I don't feel confident about my ability to describe the truth conditions of the latter two examples in toki pona in a way that's faithful to the English original.
It's also unclear to what extent we're allowed to stack "e ni:" and "tan ni:" in order to embed indirect discourse and chained reasons.
?ona li pilin pona tan ni: toki pona li pona tawa ona tan ni: ona li toki lili li jo ala e nimi mute.
'She was happy because of this: she liked toki pona because of this: it's a small language and doesn't have many words.'
Edit: also, NSM explications assume that you're deliberately defining new vocabulary in order to expand your language, which isn't really customary in toki pona. Even if we figure out how to express a concept or situation in toki pona, we don't then acquire a single word that we can use for that concept or situation in the future.
- "backwards j"
- "a circle"
- "a cross"
- "n, but rotated ninety degrees"
- "mirror of p"
- "vv, except no gap"
- "pixel-wise union n and l"
- "mirror of s, and make the lines straight"

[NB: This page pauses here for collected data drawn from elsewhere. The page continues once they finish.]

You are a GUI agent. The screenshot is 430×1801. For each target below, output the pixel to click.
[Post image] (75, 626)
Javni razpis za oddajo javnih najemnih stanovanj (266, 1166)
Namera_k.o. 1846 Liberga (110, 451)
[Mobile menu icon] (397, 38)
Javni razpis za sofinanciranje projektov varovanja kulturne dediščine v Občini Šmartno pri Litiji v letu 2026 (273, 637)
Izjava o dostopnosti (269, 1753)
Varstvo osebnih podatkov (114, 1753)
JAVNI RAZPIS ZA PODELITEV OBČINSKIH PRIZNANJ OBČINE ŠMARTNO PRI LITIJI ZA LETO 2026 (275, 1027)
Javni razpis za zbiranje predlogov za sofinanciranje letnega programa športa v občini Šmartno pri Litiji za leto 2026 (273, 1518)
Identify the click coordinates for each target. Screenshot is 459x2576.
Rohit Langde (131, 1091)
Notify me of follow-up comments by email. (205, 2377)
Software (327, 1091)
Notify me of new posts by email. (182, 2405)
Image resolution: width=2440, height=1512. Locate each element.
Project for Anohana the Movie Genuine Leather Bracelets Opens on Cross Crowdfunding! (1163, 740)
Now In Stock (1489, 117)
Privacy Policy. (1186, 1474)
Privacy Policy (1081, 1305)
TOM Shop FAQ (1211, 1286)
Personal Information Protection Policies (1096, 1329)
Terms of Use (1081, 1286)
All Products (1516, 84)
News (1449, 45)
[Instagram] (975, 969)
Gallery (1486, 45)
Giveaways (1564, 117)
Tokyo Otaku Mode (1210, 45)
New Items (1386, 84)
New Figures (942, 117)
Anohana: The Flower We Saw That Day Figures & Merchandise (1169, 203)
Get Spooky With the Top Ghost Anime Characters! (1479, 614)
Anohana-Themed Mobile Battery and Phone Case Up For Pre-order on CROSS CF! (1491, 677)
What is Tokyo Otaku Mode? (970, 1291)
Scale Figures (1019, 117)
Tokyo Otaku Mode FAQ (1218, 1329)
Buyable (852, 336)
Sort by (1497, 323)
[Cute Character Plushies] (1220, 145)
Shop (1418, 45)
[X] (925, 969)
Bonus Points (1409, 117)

Semantics are impossible anyways, I challenge you to define the word "dog".
Challenge: Do better, make sure you don't have circular dependencies.
The tradeoff being density of information, understandability to the readers, and conciseness.
fixed it for you.
00110001 00110000 00100000 01110111 01101111 01110010 01100100 01110011 00101110 00100000 00100010 00110001 00100010 00100000 01100001 01101110 01100100 00100000 00100010 00110000 00100010 00001010 00001010 01000110 01101001 01111000 01100101 01100100 00100000 01101001 01110100 00100000 01100110 01101111 01110010 00100000 01111001 01101111 01110101 00101110
binary codes can be prefix-free thus self terminating.
To understand duck you must see a duck (Eat a duck, pet a duck, smell a duck, hear a duck)
Perhaps you could cheat and uses pixels and coordinates to use English to draw photos and videos to explain ducks.
Duck is the common name for a large number of species in the waterfowl family Anatidae which also includes swans and geese. Ducks are divided among several subfamilies in the family Anatidae; they do not represent a monophyletic group (the group of all descendants of a single common ancestral species) but a form taxon, since swans and geese are not considered ducks. Ducks are mostly aquatic birds, mostly smaller than the swans and geese, and may be found in both fresh water and sea water. Ducks are sometimes confused with several types of unrelated water birds with similar forms, such as loons or divers, grebes, gallinules, and coots.
But you could also describe a duck in two simple words: "water bird". Apparently that's a real term: https://en.wikipedia.org/wiki/Water_bird
See Genesis 2:19-20 (and its placement/context). God shows Adam forms to be named.
Every ancient-enough religion all starts out, effectively, the same way, in their own "religious dialect": the universe was created, life on Earth was created, and then Mankind invented language. This has made a lot of people very angry and been widely regarded as a bad move.
Things were simply not named before we invented language and named things.
I'm not saying that new words aren't created, just that in a practical sense, unless you're creating new words to mess with someone trying to do this, it doesn't apply.
You have my most enthusiastic contrafribularities.
With math a circular definition is unacceptable, and that when the theorem comes into play.